Depuis les révolutions industrielles, le capitalisme s’est consolidé progressivement comme le système économique dominant. Pour l’économiste Karl Polanyi, ce processus s’inscrit dans un « double mouvement » : face à l’expansion du marché, la société utilise l’État pour contrôler ou éliminer l’influence de l’économie sur la vie collective.
De l’État-providence aux économies planifiées, les rapports de force entre les acteurs publics et privés ont profondément marqué le XXe siècle. Malgré l’hégémonie de l’État providence entre la Seconde Guerre mondiale et les années 1970, la chute de l’URSS et les politiques néoclassiques ont fini par favoriser le marché dans la plupart des économies mondiales.
Pourtant, des nouvelles forces ont émergé avec la révolution numérique.

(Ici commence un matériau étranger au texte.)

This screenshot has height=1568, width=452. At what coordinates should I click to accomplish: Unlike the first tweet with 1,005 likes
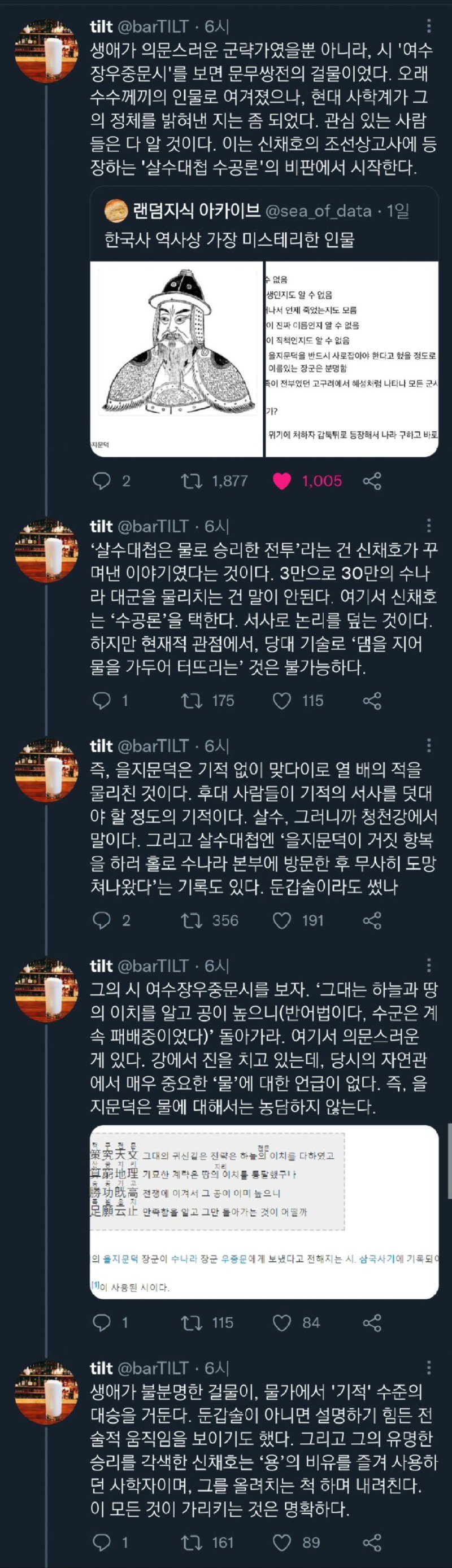pos(282,481)
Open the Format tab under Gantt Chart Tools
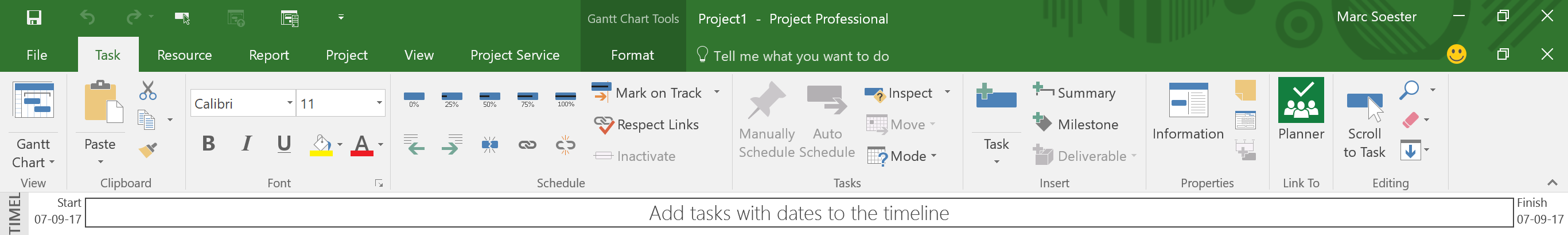The width and height of the screenshot is (1568, 235). tap(632, 55)
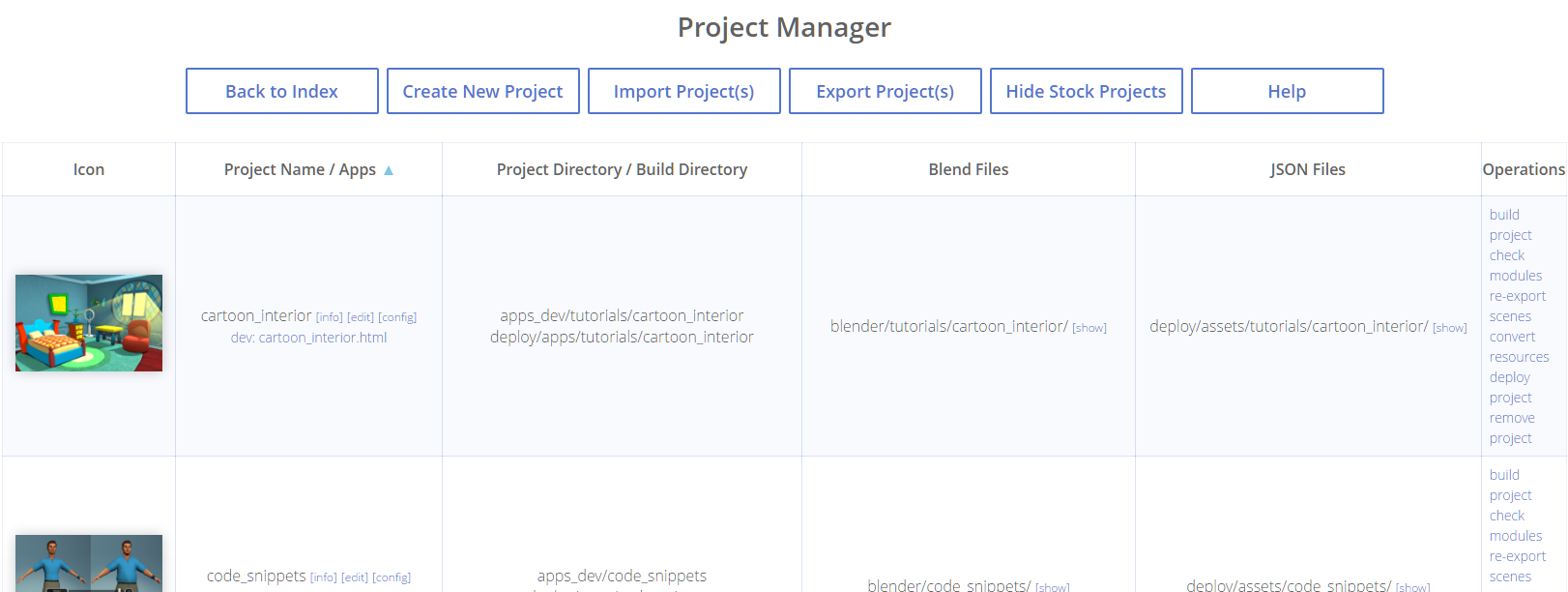The height and width of the screenshot is (592, 1568).
Task: Click the Back to Index button
Action: coord(281,91)
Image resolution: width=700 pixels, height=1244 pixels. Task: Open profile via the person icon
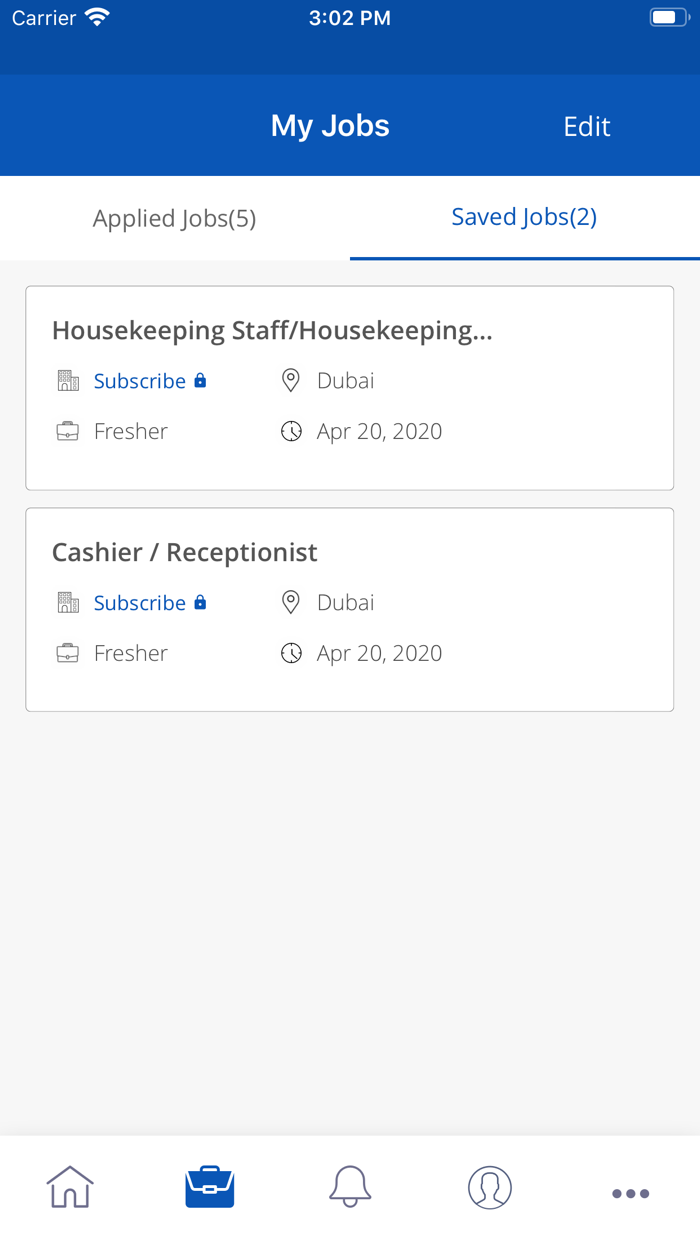click(x=489, y=1187)
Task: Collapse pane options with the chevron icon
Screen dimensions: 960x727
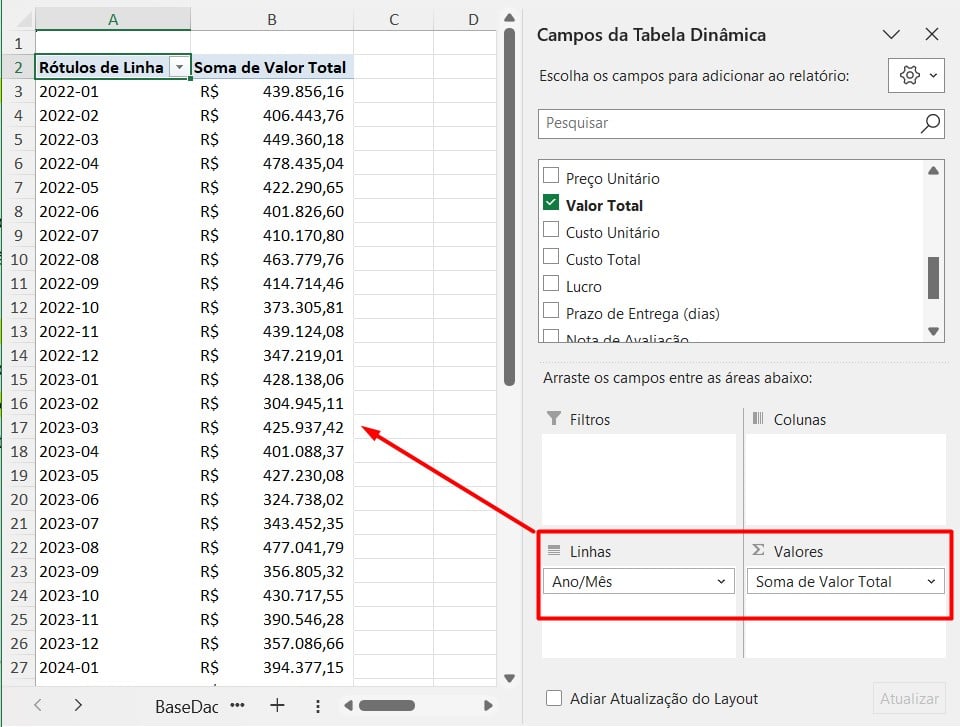Action: pyautogui.click(x=892, y=35)
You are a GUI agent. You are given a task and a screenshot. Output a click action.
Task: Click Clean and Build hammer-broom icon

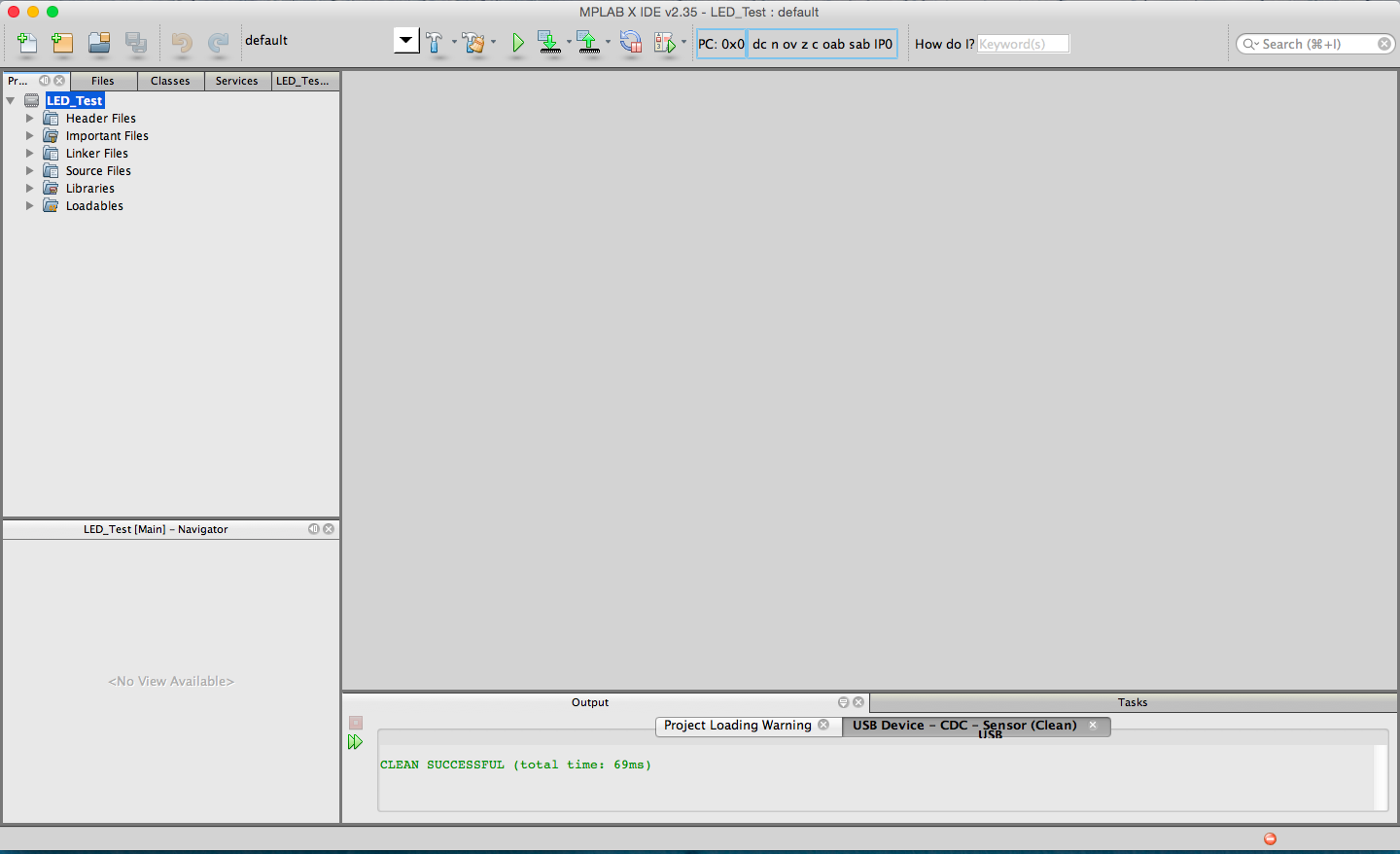point(473,43)
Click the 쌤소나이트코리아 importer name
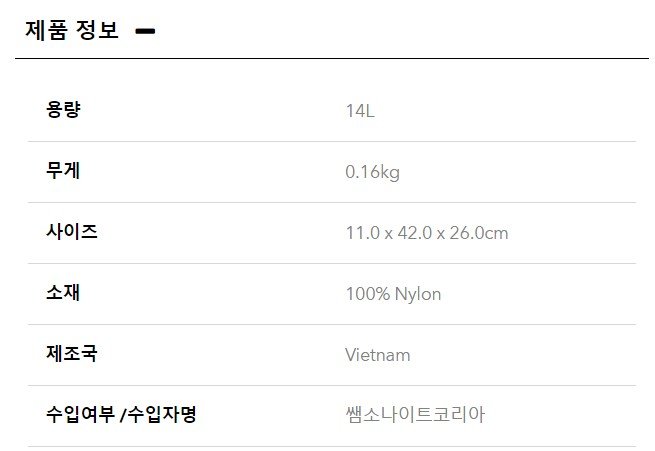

Embryon en pleine croissance, le Commons-Based Peer Production (CBPP) est un système socioéconomique utilisant Internet pour co-produire, partager et gouverner des ressources. Fondé sur des liens horizontaux, ce système combine les pratiques informatiques du pair-à-pair avec le système traditionnel des communs.
Aujourd’hui, l’État et le marché structurent nos sociétés. Toutefois, avec la vague montante du CBPP, un troisième espace se forge au bénéfice d’une citoyenneté active, autonome et auto-organisée qui, par l’usage de ce système, peut bouleverser les deux institutions de l’époque contemporaine.
UN « VIEUX » SYSTÈME TRÈS NOUVEAU
Depuis quelques années, les communs suscitent un vif débat dans les cercles académiques mondiaux. Placés en dehors des régimes privés et publics de propriété, ces systèmes préindustriels permettent de co-gérer et de partager les ressources d’une communauté de bénéficiaires.
Prenons par exemple ce cas suisse : depuis 1483, les habitants de Törbel gouvernent leurs routes et leurs ressources naturelles collectivement. Encadré par des droits et des obligations, l’usage des communs repose sur des normes établies lors des assemblées citoyennes. À titre d’exemple, un système est en place depuis 1517 pour éviter le surpâturage des prairies alpines et pour distribuer le fromage produit par les vachers.
Dans un ouvrage qui lui a valu le Prix Nobel d’économie en 2009, Elinor Ostrom a observé que, à l’inverse des thèses défendues par Garret Hardin dans la Tragédie des biens communs, les ressources partagées ne sont pas condamnées à la surexploitation par des acteurs égoïstes. A contrario, en raison de l’interdépendance suscitée par les communs, le système nourrit des relations basées sur la confiance et la responsabilité collective. Après plusieurs années de recherche, Ostrom a été étonné par la rareté des cas d’usage illicites des communs et a conclu que, contrairement aux arguments d’inspiration libérale, la propriété privée n’est pas la seule manière de protéger et développer l’usage des ressources dans une économie fonctionnelle.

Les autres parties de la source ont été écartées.